Background: 3D brain proton MR spectroscopic imaging (¹H MRSI) facilitates simultaneous metabolic profiling of multiple loci, at higher, sub-1 cm³, spatial resolution than single-voxel ¹H MRS with the ability to separate tissue-type partial volume contribution(s). Purpose: To determine if: 1) white matter (WM) damage in mild traumatic brain injury (mTBI) is homogeneously diffuse, or if specific regions are more affected; 2) partial-volume-corrected, structure-specific ¹H MRSI voxel averaging is sensitive to regional WM metabolic abnormalities. Study Type: Retrospective cross-sectional cohort study. Population: Twenty-seven subjects: 15 symptomatic mTBI patients, 12 matched controls. Field Strength/Sequence: 3T using 3D ¹H MRSI over a 360-cm³ volume of interest (VOI) centered over the corpus callosum, partitioned into 480 voxels, each 0.75 cm³. Assessment: N-acetyl-aspartate (NAA), creatine, choline, and myo-inositol concentrations estimated in predominantly WM regions: body, genu, and splenium of the corpus callosum, corona radiata, frontal, and occipital WM. Statistical Tests: Analysis of covariance (ANCOVA) to compare patients with controls in terms of regional concentrations. The effect sizes (Cohen's d) of the mean differences were compared across regions and with previously published global data obtained with linear regression of the WM over the entire VOI in the same dataset.
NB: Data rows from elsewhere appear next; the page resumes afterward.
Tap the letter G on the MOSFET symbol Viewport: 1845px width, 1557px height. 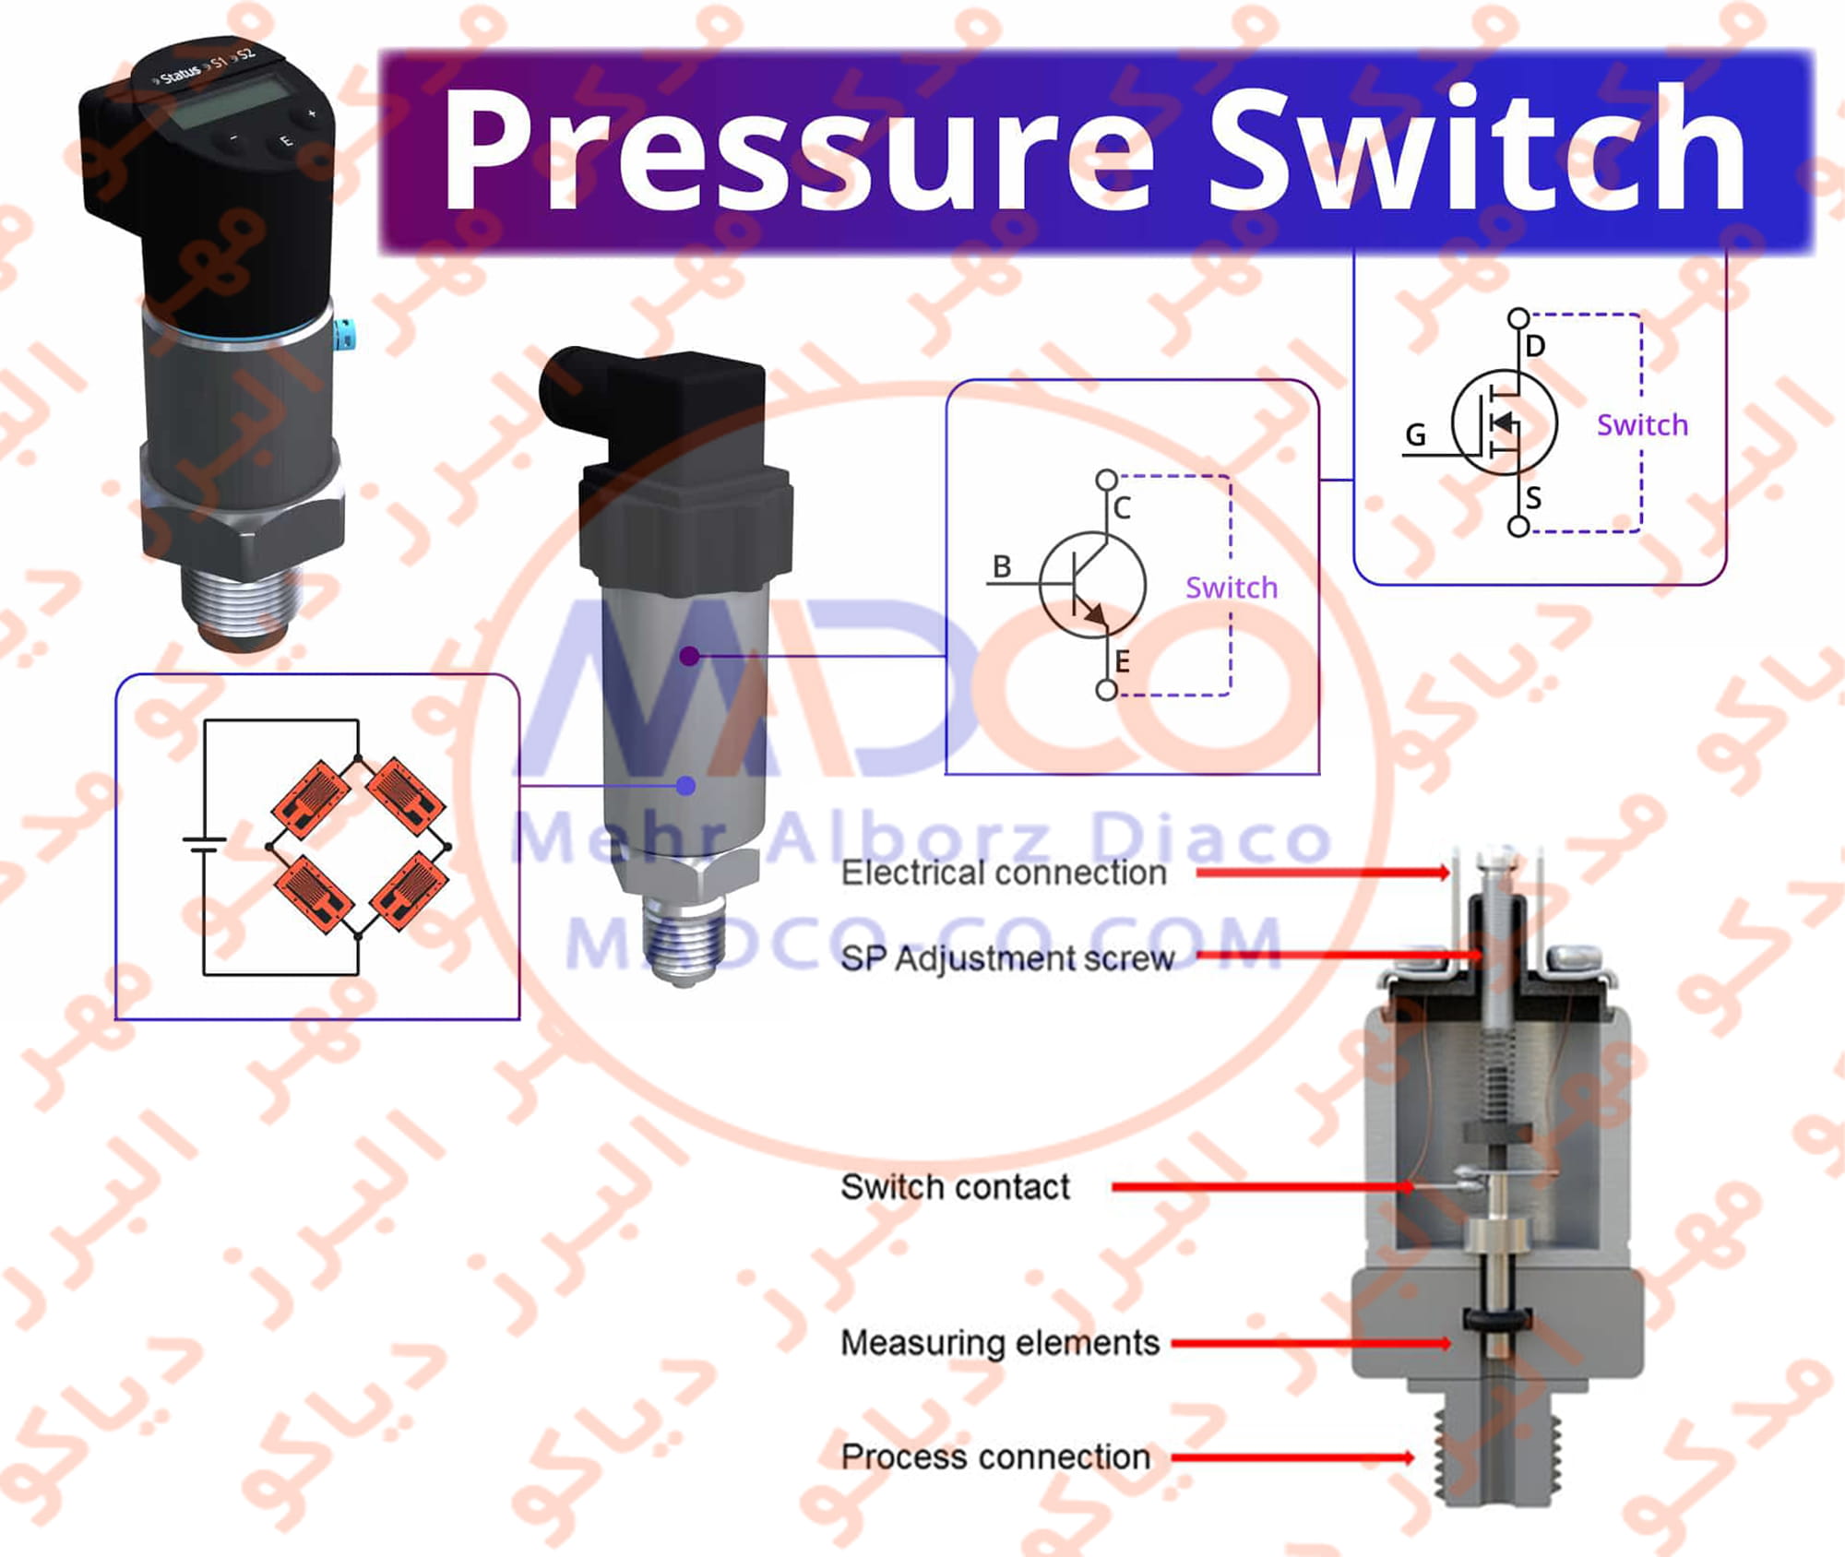1415,434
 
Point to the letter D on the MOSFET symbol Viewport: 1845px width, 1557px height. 1535,346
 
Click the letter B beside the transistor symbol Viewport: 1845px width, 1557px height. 1002,566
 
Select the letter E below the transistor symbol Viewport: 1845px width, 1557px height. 1122,661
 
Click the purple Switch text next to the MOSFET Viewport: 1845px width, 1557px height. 1642,425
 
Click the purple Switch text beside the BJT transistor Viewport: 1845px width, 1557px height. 1232,588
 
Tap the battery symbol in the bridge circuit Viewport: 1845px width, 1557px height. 204,845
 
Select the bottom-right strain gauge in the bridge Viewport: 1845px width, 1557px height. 409,893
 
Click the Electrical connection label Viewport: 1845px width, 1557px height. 1004,873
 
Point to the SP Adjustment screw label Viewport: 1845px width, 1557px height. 1007,959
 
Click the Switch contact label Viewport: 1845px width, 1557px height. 955,1187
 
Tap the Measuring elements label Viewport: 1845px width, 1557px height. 1000,1343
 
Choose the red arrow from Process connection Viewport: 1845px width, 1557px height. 1292,1458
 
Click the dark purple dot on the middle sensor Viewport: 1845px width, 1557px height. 689,656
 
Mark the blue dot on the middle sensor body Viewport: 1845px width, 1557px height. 685,786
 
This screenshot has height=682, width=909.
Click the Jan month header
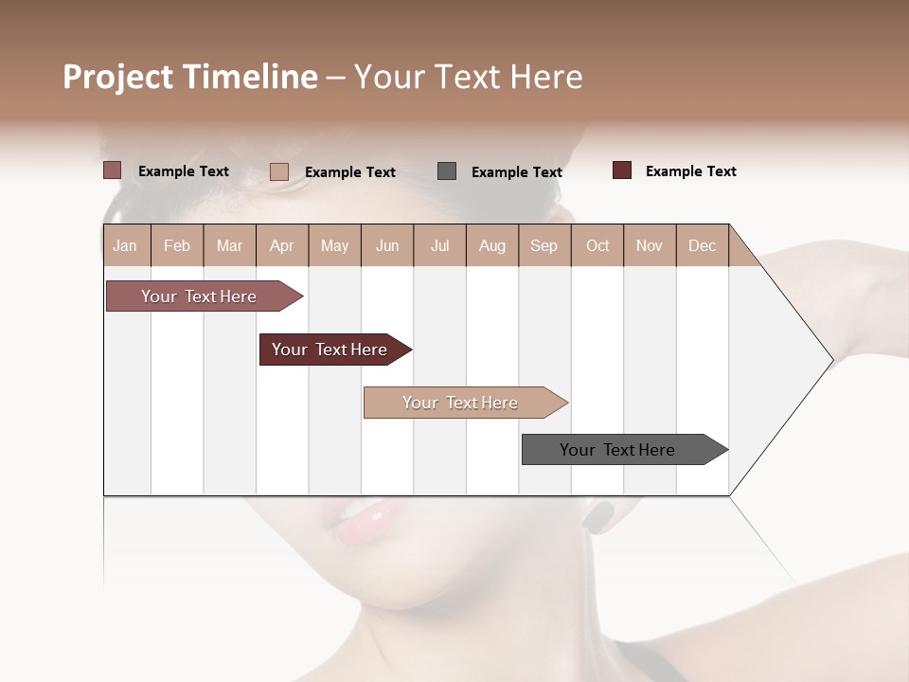point(125,246)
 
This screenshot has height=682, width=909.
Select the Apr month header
point(282,246)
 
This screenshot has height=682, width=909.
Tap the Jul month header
point(440,246)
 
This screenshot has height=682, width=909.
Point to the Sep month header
point(544,246)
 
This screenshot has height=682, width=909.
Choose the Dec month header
point(703,246)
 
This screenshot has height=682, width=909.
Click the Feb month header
point(177,246)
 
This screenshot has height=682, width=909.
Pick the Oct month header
point(597,246)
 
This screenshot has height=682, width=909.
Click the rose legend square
point(113,170)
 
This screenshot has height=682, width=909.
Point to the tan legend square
point(279,171)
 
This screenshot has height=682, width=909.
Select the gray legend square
point(447,171)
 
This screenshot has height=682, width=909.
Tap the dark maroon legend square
point(622,170)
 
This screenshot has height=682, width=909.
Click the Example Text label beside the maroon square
point(690,171)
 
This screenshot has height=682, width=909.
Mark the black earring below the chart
point(597,516)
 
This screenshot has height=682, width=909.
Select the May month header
point(334,246)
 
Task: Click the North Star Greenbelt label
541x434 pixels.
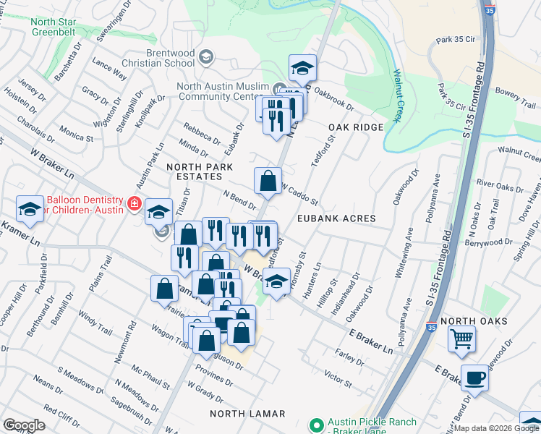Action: [x=53, y=27]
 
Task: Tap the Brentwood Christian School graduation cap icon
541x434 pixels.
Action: [x=206, y=57]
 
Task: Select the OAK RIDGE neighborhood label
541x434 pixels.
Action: [x=355, y=127]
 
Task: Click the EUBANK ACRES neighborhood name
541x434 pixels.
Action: [x=336, y=218]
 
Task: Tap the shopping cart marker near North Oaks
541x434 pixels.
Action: [x=461, y=338]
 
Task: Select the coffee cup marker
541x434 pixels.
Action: [x=475, y=377]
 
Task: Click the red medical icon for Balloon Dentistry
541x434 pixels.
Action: [x=133, y=205]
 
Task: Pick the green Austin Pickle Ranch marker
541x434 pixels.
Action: [x=315, y=426]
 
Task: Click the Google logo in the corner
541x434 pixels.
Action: [x=24, y=425]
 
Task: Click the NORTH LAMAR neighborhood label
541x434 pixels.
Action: [x=247, y=414]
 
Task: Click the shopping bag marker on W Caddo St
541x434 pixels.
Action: [x=268, y=181]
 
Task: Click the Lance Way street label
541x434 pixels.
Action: [x=110, y=69]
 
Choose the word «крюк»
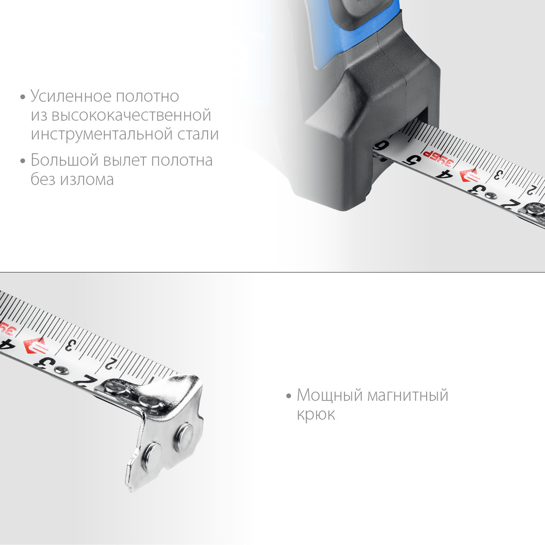[316, 414]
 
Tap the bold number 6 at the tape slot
[384, 146]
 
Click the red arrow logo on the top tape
[469, 177]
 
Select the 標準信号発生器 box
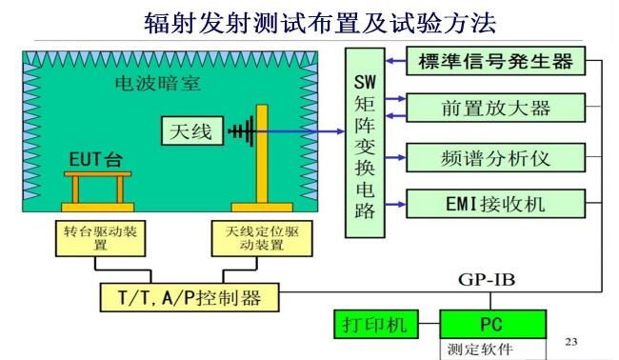(x=494, y=63)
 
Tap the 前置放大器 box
(x=494, y=106)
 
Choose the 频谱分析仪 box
(x=494, y=154)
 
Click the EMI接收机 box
(x=494, y=202)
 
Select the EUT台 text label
(x=95, y=157)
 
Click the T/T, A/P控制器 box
(x=190, y=297)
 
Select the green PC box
(x=492, y=325)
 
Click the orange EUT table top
(x=96, y=174)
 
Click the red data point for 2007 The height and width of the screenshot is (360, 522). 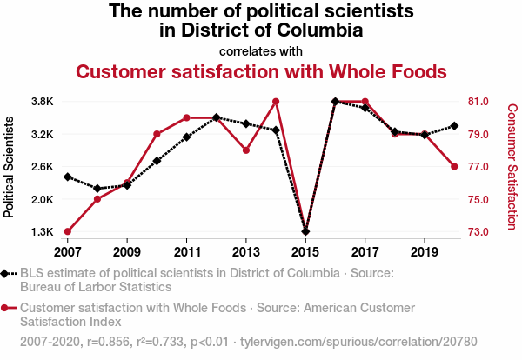68,231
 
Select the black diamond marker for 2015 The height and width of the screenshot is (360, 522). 305,231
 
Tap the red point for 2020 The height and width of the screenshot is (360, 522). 454,166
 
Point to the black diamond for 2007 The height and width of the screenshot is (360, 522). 68,177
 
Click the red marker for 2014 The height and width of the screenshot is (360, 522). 276,102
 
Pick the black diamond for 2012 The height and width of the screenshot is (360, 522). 217,117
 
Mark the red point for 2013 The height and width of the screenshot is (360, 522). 246,150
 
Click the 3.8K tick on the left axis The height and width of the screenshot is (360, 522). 42,102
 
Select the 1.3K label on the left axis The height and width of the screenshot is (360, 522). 42,232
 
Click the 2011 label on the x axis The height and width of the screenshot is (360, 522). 187,251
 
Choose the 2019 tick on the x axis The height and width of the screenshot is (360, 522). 425,251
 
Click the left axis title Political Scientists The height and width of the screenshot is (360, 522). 10,166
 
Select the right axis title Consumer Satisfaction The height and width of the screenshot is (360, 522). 512,166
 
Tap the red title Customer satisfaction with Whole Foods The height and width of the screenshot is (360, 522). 261,70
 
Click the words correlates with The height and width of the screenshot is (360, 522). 261,50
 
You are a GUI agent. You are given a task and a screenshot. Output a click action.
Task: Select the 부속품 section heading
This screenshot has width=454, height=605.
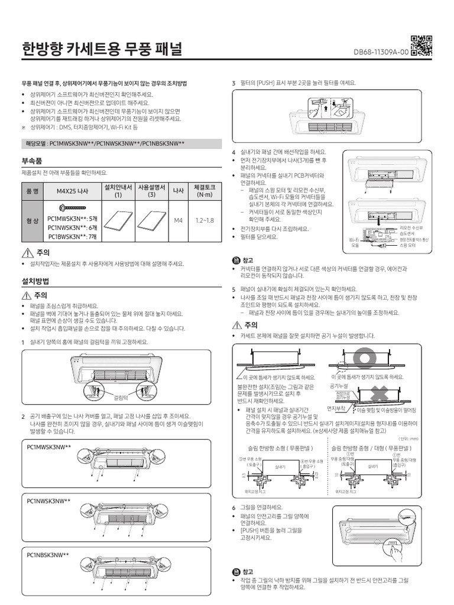[x=33, y=161]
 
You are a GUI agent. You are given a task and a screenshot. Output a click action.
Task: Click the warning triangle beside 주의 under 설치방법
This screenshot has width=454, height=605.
[x=25, y=295]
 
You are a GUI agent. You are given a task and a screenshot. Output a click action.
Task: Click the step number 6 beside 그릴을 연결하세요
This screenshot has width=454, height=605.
[x=234, y=508]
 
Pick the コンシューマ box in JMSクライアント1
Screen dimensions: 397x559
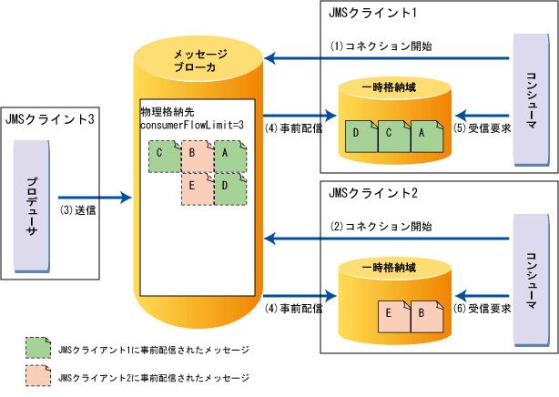click(x=534, y=89)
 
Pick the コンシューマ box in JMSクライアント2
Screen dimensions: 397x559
click(x=534, y=269)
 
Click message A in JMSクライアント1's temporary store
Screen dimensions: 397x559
click(x=424, y=135)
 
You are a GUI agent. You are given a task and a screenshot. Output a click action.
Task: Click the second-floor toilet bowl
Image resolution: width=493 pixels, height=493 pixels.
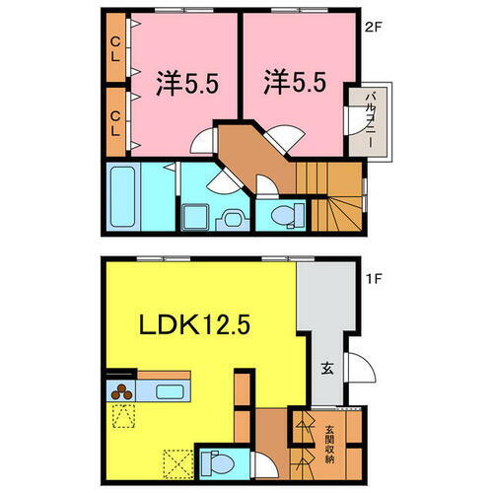point(283,216)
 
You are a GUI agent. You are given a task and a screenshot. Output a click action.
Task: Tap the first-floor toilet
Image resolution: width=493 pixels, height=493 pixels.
point(217,463)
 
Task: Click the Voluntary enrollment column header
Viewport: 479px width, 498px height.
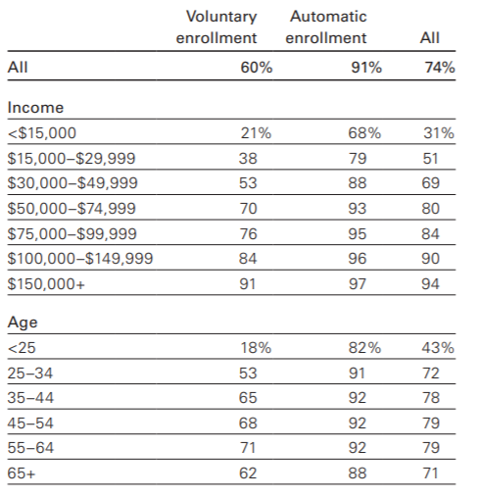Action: pyautogui.click(x=216, y=27)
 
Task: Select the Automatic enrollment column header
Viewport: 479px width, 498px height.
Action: pyautogui.click(x=326, y=27)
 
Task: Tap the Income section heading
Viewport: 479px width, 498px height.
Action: pyautogui.click(x=35, y=108)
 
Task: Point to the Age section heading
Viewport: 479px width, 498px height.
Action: pyautogui.click(x=23, y=323)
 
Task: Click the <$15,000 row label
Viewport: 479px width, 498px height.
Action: pyautogui.click(x=42, y=133)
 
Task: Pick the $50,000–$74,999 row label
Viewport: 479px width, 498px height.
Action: pyautogui.click(x=72, y=209)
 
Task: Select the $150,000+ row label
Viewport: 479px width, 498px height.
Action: pyautogui.click(x=46, y=283)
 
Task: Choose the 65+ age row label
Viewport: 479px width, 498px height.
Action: pyautogui.click(x=22, y=473)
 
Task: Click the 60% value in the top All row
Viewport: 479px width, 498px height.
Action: pyautogui.click(x=257, y=68)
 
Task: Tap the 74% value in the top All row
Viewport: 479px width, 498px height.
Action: pyautogui.click(x=440, y=68)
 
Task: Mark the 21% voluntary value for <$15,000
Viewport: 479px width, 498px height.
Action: pyautogui.click(x=256, y=133)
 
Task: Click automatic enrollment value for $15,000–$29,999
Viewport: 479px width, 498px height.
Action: pyautogui.click(x=358, y=159)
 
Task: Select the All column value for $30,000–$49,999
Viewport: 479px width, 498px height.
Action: pyautogui.click(x=430, y=183)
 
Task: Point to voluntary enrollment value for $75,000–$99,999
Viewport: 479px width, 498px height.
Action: pyautogui.click(x=248, y=234)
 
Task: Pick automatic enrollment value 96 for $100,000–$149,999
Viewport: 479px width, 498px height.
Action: pyautogui.click(x=358, y=259)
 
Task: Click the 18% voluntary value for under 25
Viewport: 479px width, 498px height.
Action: pyautogui.click(x=256, y=347)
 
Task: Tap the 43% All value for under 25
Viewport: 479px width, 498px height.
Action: pyautogui.click(x=438, y=347)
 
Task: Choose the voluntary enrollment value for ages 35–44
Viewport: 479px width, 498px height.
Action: pyautogui.click(x=248, y=398)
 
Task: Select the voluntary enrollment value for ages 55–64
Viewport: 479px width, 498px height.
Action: pyautogui.click(x=248, y=448)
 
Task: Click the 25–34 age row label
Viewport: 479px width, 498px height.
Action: pyautogui.click(x=30, y=373)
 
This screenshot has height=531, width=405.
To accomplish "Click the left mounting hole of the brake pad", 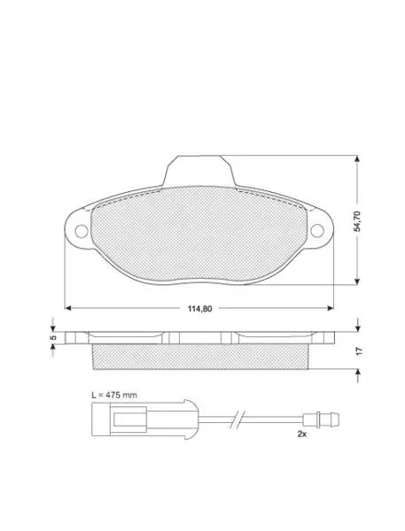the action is click(82, 231).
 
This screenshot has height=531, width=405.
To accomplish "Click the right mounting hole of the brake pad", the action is click(317, 231).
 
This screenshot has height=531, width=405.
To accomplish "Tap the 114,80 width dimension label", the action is click(199, 309).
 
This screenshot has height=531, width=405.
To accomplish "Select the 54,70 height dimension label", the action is click(357, 221).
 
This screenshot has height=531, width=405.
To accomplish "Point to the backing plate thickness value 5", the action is click(52, 338).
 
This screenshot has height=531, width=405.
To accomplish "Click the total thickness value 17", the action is click(360, 350).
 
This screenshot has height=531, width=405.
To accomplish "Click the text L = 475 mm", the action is click(114, 395).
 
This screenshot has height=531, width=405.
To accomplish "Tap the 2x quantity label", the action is click(302, 434).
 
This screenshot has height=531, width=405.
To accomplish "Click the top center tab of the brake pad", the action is click(199, 171).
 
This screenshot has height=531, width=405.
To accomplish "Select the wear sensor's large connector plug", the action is click(144, 419).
Results: Despite patients' global VOI WM NAA being significantly lower than the controls', no regional differences were observed for any metabolite. Regional NAA comparisons, however, were all unidirectional (patients' NAA concentrations < controls') within a narrow range: 0.3 ≤ Cohen's d ≤ 0.6. Data Conclusion: Since the patient group was symptomatic and exhibiting global WM NAA deficits, these findings suggest: 1) diffuse axonal mTBI damage; that is 2) below the ¹H MRSI detection threshold in small regions. Therefore, larger, ie, more sensitive, single-voxel ¹H MRS, placed anywhere in WM regions, may be well suited for mTBI ¹H MRS studies, given that these results are confirmed in other cohorts. Level of Evidence: 2. Technical Efficacy: Stage 3. J. Magn. Reson. Imaging 2019;50:1424–1432.